### TASK ITEM
In the output, include exactly the lines from the beginning of the records up to and including the one that contains "Task: Toggle the left sidebar panel icon", and leave out the pictures.

MATERIAL PROVIDED: Begin

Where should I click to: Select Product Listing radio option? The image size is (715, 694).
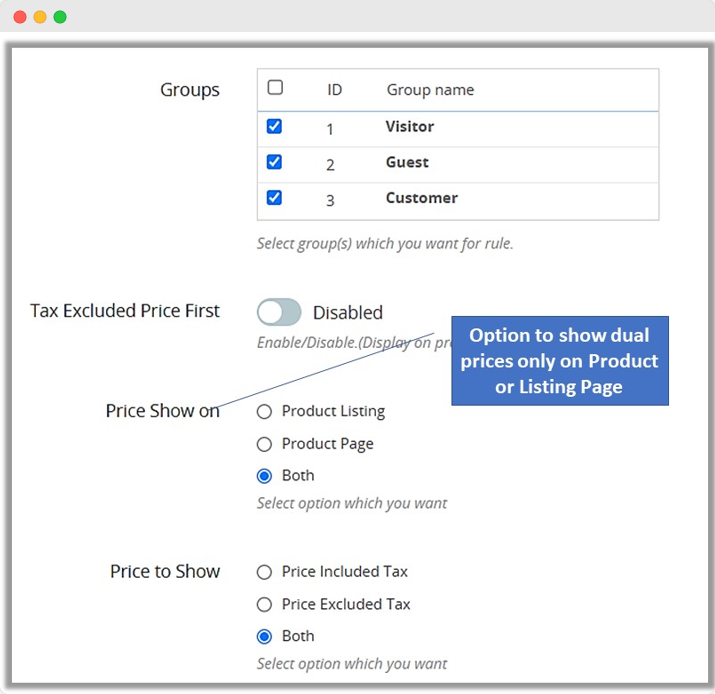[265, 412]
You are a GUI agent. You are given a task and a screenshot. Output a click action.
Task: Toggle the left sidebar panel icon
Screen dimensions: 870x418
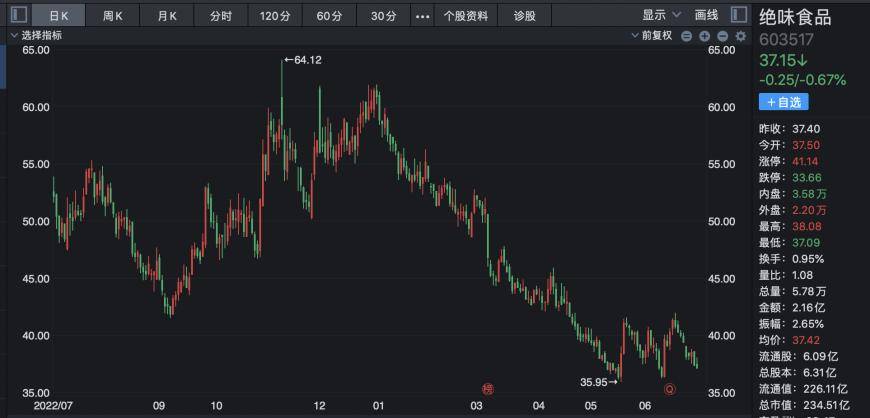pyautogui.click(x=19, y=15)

MATERIAL PROVIDED: End

### EXERCISE RESPONSE
Where should I click to: Select Product Listing radio option? The image size is (715, 694).
[265, 412]
You are a GUI agent. You are given a task and a screenshot. Output a click action.
Task: Toggle the left sidebar panel icon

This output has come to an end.